Consigne - Dans l'article sur les trente ans de pouvoir de Paul Biya, quel était l'objet du premier plan quinquennal, celui de 1961-1966 ? Répondez en quelques mots, s'il vous plaît.

Extrait de page -
------

D’Ahidjo à Biya, les Grandes réalisations

DOUALA - 06 NOV. 2012
© Frédéric BOUNGOU | Le Messager

Ce jour, mardi 6 novembre 2012, Paul Biya compte trente ans de magistère à la tête du pays. « La génération Biya », selon Jeune Afrique, le magazine panafricain qui consacre à l’événement sa Une et 16 pages dans son édition du 22 au 28 octobre dernier. « L’ère Biya », vante le journal à capitaux publics, Cameroon tribune, dans une édition spéciale. En tous les cas, trente longues années au pouvoir pour l’homme du 6 novembre 1982.

Que peut-on en retenir ? D’abord un échec économique cuisant. Pays à revenus intermédiaires, le Cameroun est aujourd’hui logé parmi les derniers de la classe : pays pauvre très endetté. Autant le dire, à très mauvaise enseigne. Ensuite, sur le plan de la gouvernance, et après avoir snobé son monde en demandant « où sont les preuves », le chef de l’Etat consent enfin à mettre le grappin sur les « détourneurs » de la fortune publique. Pressé plus par des mobiles politiques que par le souci du bien public. Plus de vingt ans trop tard, alors que le mouvement Jose avait tiré la sonnette d’alarme en avril 1984 deux ans seulement après sa prise de pouvoir… Que dire de l’agriculture qui fut la rampe de lancement de l’économie nationale et dont la plupart des structures d’encadrement ont été enterrées par le Renouveau, de l’éducation, de la santé ou des sports ?

Difficile, malgré les efforts, de ne pas se rappeler l’époque Ahidjo, dans un simple souci de comparaison. Des opportunités offertes. Des actes manqués. Des rendez-vous ratés. Pour comprendre d’où on vient et où on va. Certes, comparaison n’est pas raison. Mais osons un peu. Pour l’histoire. Et pour l’avenir.

« Les réalisations du gouvernement ou du régime doivent être connues […] Elles permettent à chacun de savoir que la construction nationale n’est pas une expression vide de sens, mais une réalité objective, visible et tangible. Ces réalisations constituent […] un motif de fierté et une raison supplémentaire d’adhérer […] de soutenir l’action du gouvernement ». Tiré de « 1960-1980 : les grandes réalisations du gouvernement », cet extrait publié par le comité central de l’Union nationale camerounaise en 1982, recense et présente les chantiers réalisés et programmés du régime Ahidjo en vingt ans de pouvoir.

L’objectif affiché ? « Montrer l’effort que le gouvernement camerounais a effectué afin de réaliser pour son peuple l’objectif fixé en 1960 de doubler le revenu national en vingt ans ». En langage facile, il s’agissait de constituer un cadre dans lequel les ressources et les efforts de la nation devaient être mobilisés pour la réalisation du développement économique, social et culturel du peuple, explique le document.

A titre d’illustration, sur le plan économique, Ahidjo fit le choix du libéralisme planifié, du développement autocentré et de la maîtrise du développement. De cette politique économique naquirent quatre plans quinquennaux de développement économique et social : 1961-1966 : un plan agricole ; 1966-1971 : un plan de création d’un climat favorable au développement ; 1971-1976: un plan de la production et de la productivité ; 1976-1981 : un plan de la transformation des techniques de productions et de la promotion des industries des biens intermédiaires.

------

Données disponibles -
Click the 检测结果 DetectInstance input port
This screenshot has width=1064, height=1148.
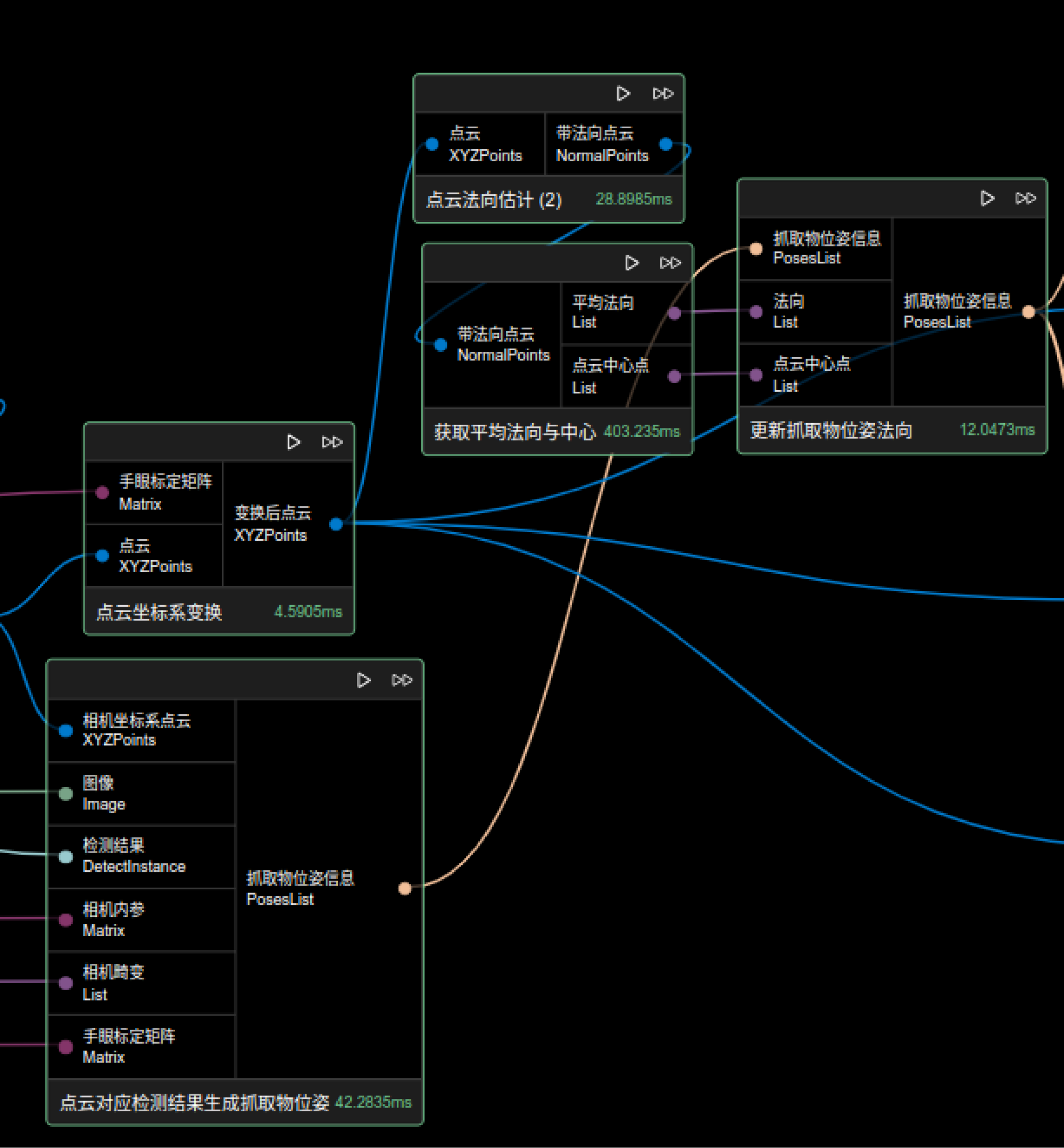(x=65, y=856)
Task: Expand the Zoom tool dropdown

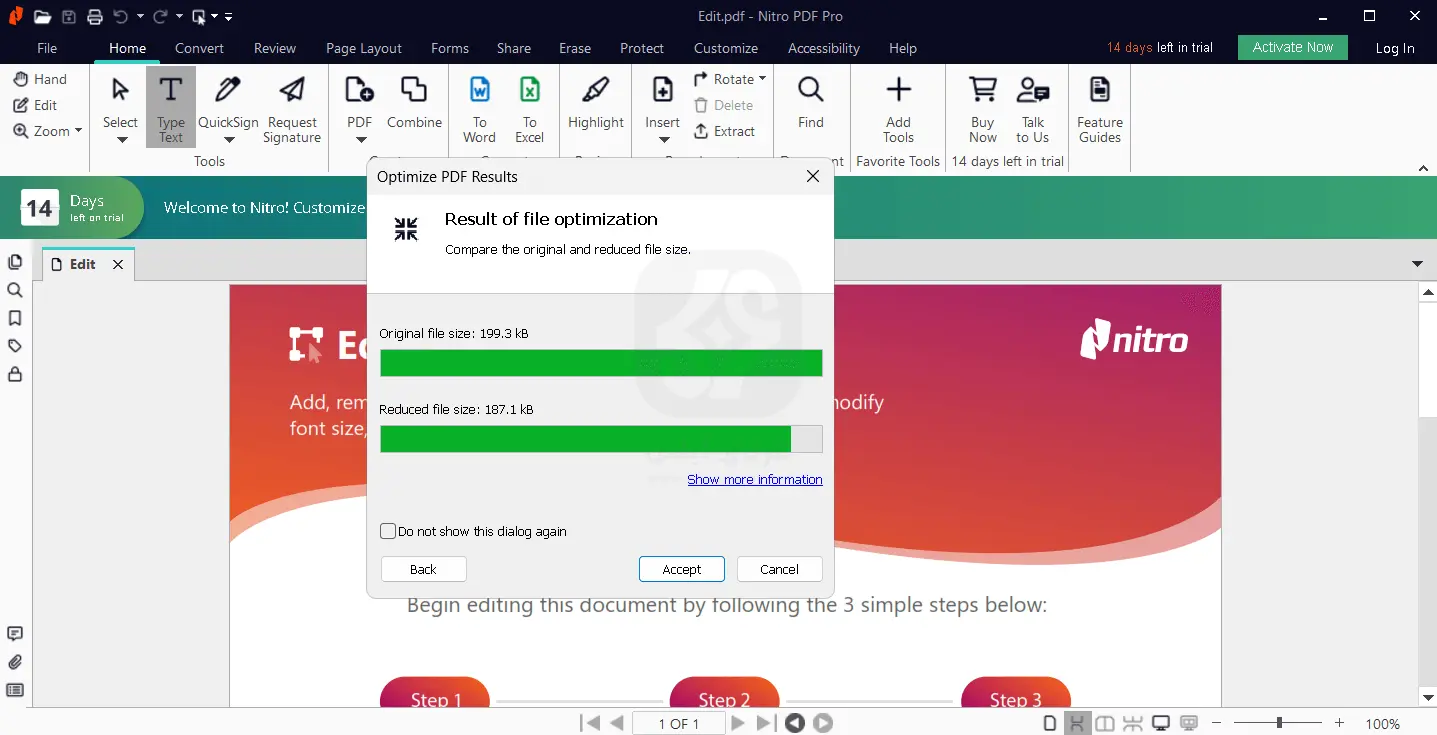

------

Exercice corrigé - Un plan agricole.